- What this exercise asks
A. In the Borderless review, why does the reviewer say to read the whole book without skipping a single word? Answer in one to three sentences.
B. According to the Borderless review, which series does Borderless belong to, and what is its place in that series?
C. Continue the Borderless review from its last sentence.

- Text excerpt
Praise to Eliot Peper, the author of Cumulus, True Blue, Neon Fever Dream, The Uncommon Series, Bandwidth, and now another near-future thriller Borderless, the second novel in the Analog Series.
If you haven’t read anything coming from Eliot Peper’s super brain, correct that now and grab any of his book. His writing is intelligent, seducing, enchanting, like multi-colored waterfall cascading over the central core of your brain.
Read this: You were the center of gravity in a dance that you were observing but not participating in. And read this: When you owned your own decisions, you owned your own sins. And this: The overall impression it left was of something designed but not engineered, a marriage of botanical growth and human imagination.
And then read the whole of Borderless, not skipping a single word because you don’t want to shatter the glass ball of magical writing in front of which we bow our heads pleased and humbled.

- Source material
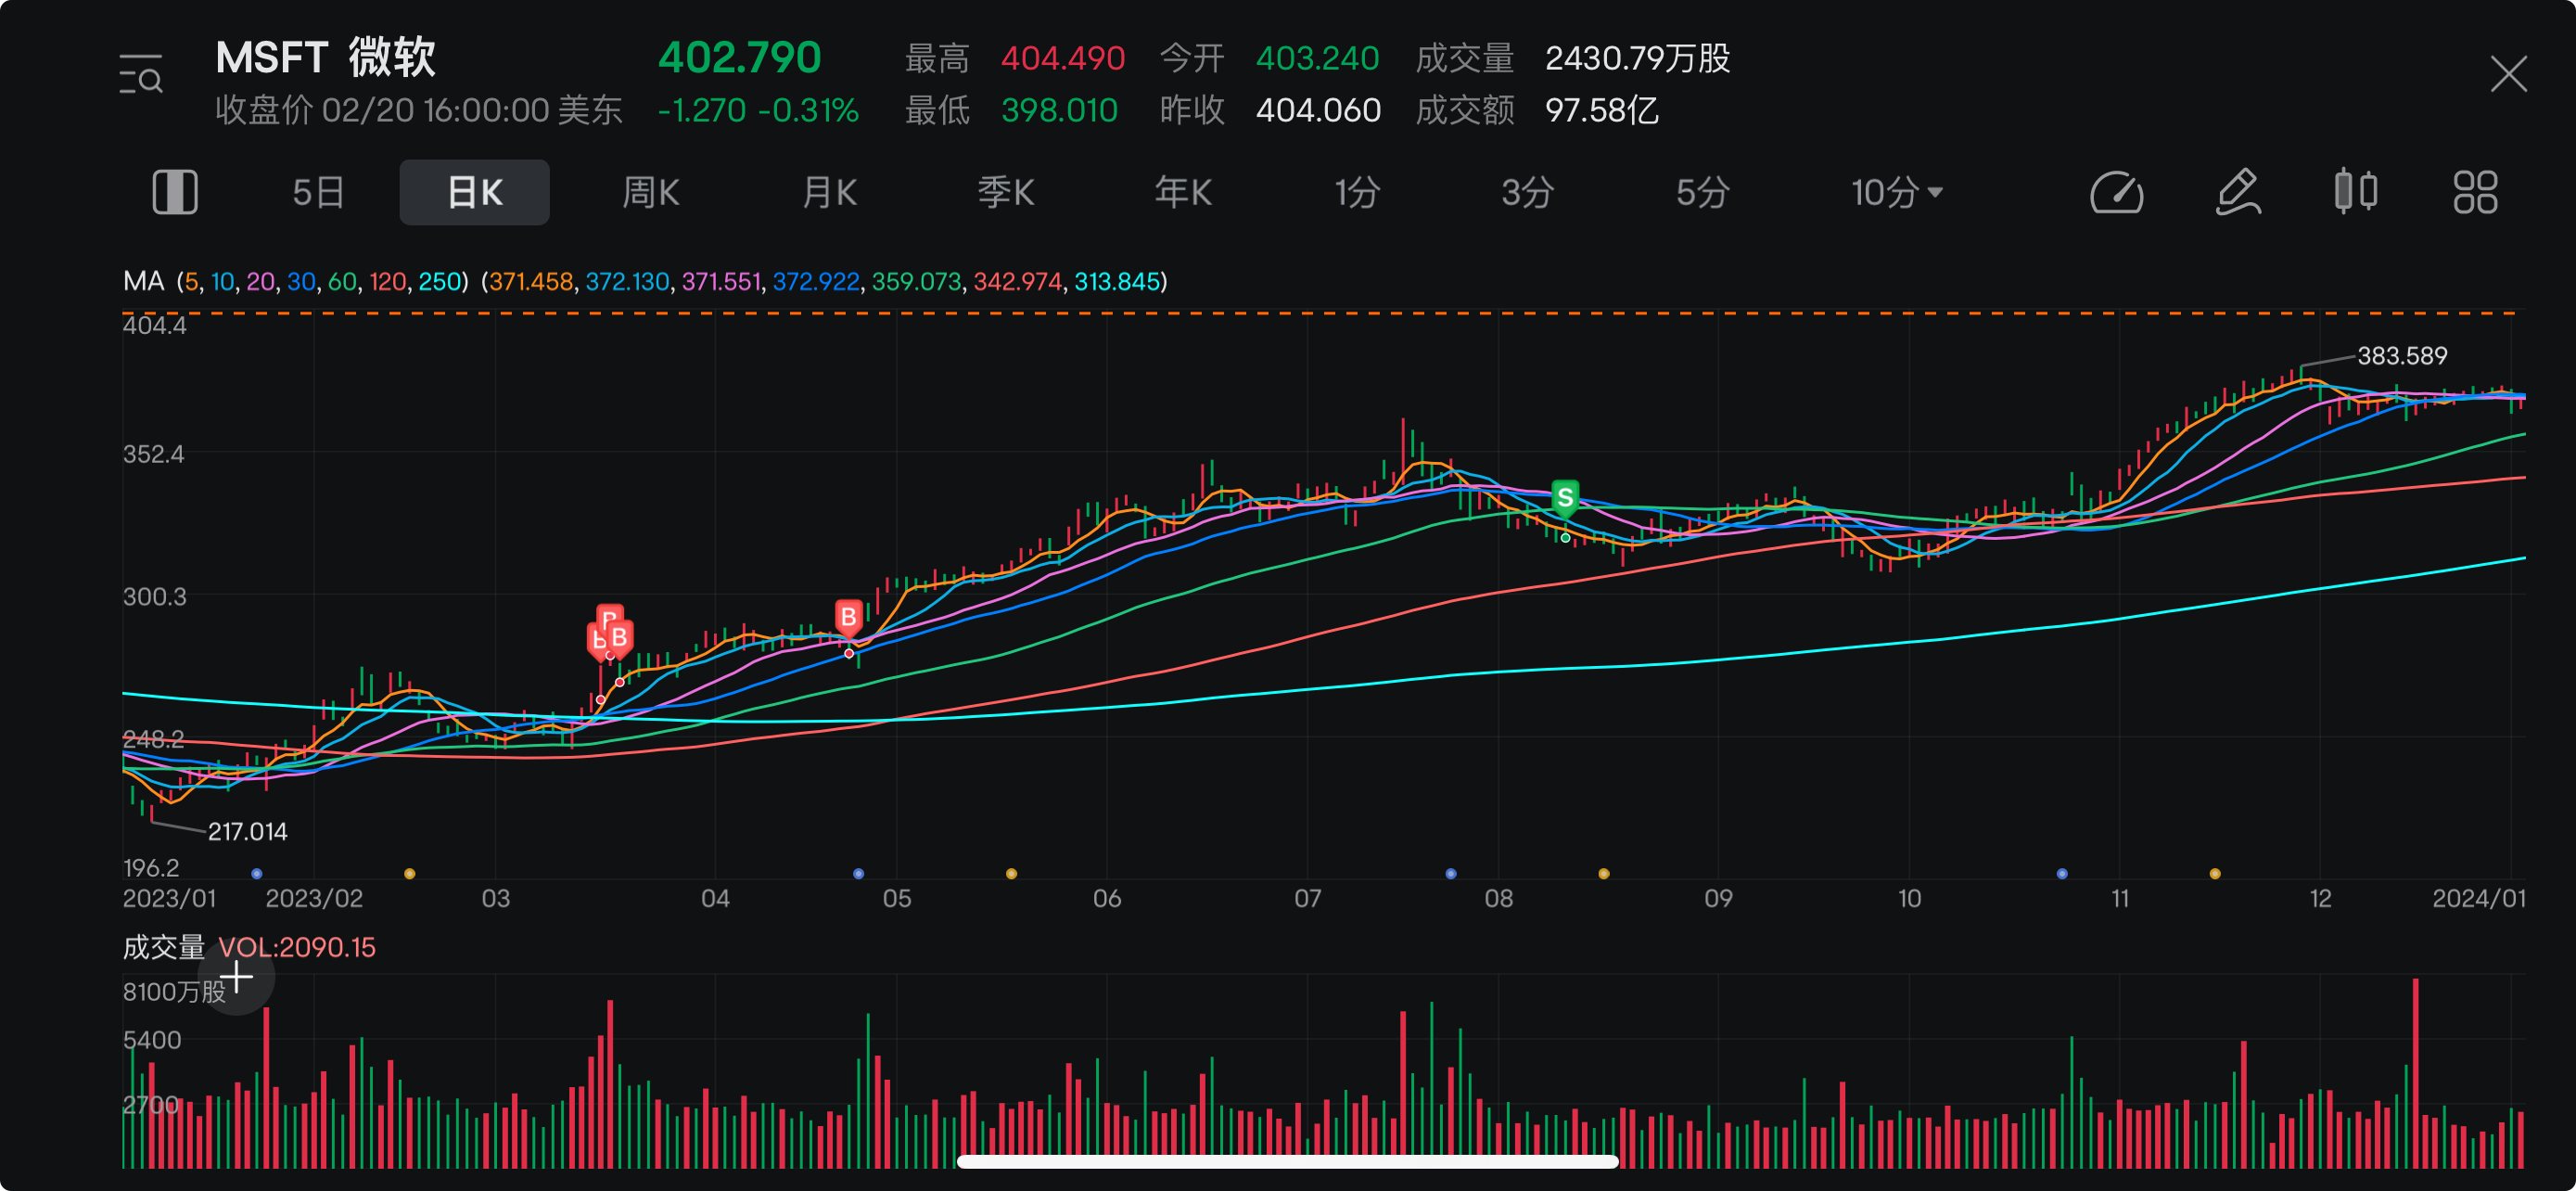Enable the 5日 five-day view

(x=316, y=192)
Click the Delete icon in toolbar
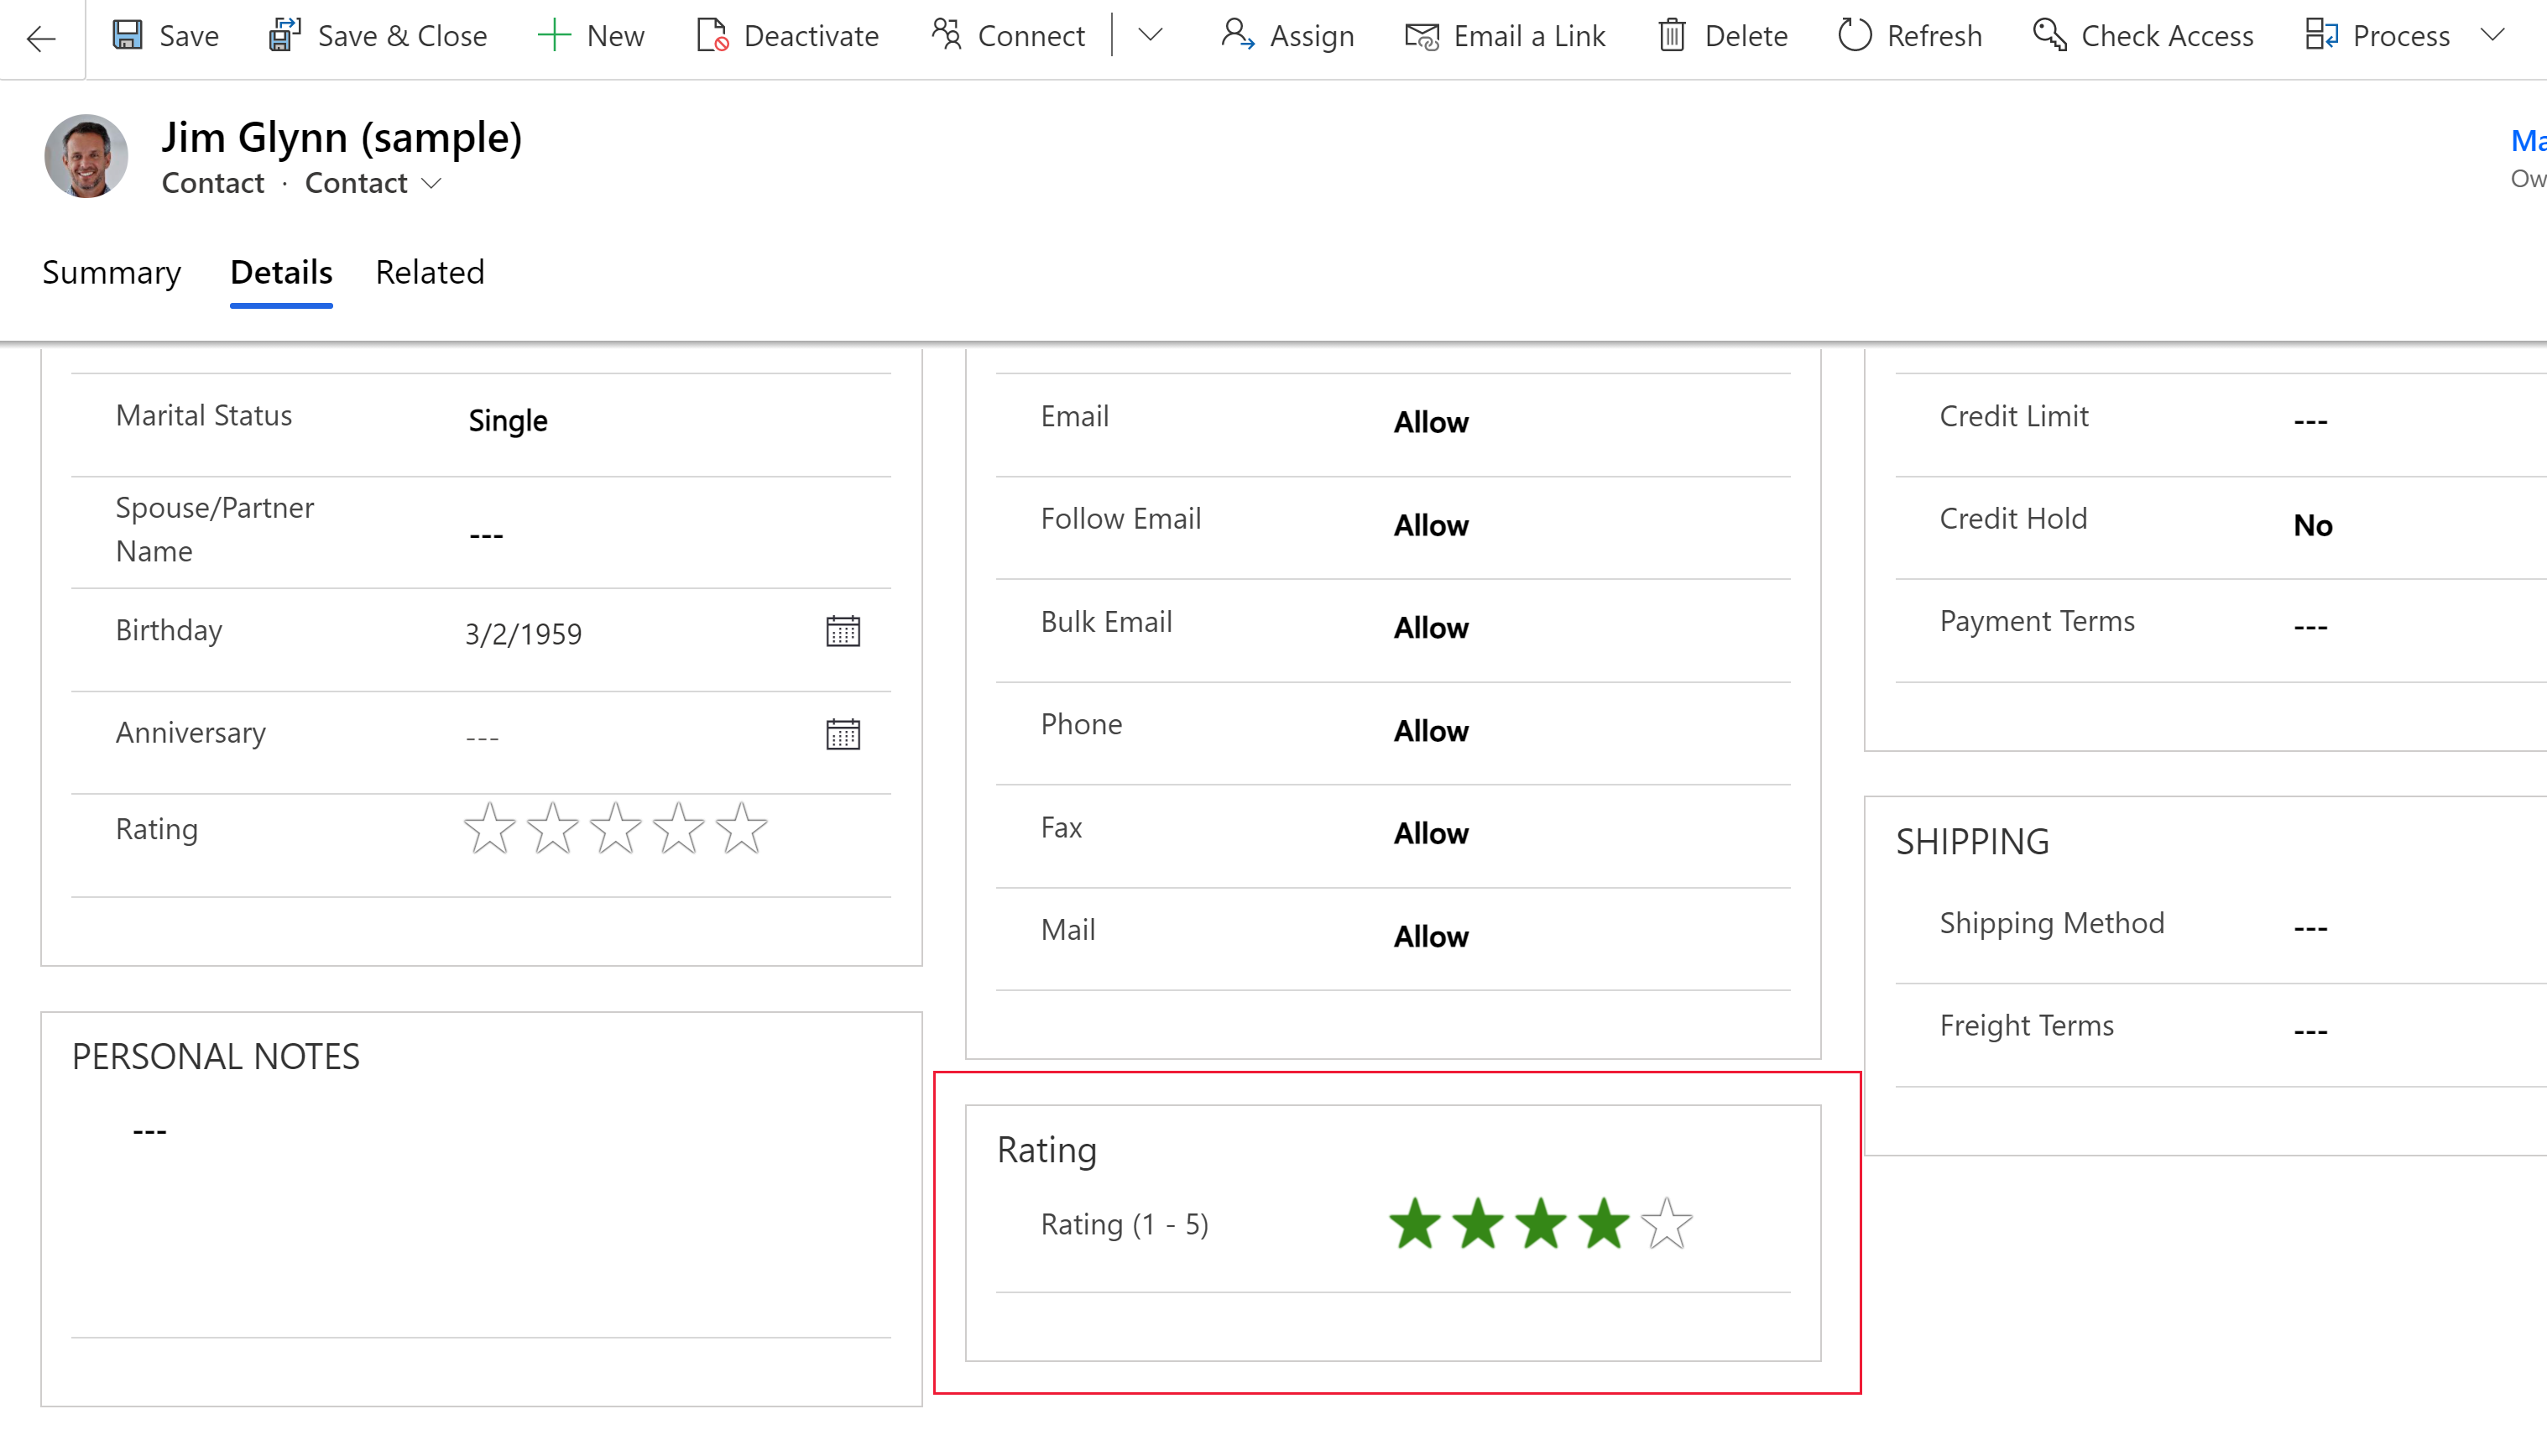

- Results of the tasks
A. The reviewer says not to skip a single word so you don't shatter the "glass ball of magical writing" before which readers bow their heads, pleased and humbled.

B. Borderless is the second novel in the Analog Series.

C.
Overwhelmed with the beauty and the rich texture of his writing style, I need to say this one last thing (or maybe two). Many great authors are out there but there are not so many great authors who are true artists. Eliot Peper is one of them.
Whether you are just a reader, a budding or established writer or an author, read Eliot Peper. Read him slowly and with tender care. Enjoy the process and LEARN.
You don’t want to miss the taste of the near future and live it now in your imagination before it will become real in a few years or decades; you don’t want to be excluded from the privilege of knowing one of the best composers of the written word who walks, breaths, dreams and lives in the same feed as you do. That would be a shame.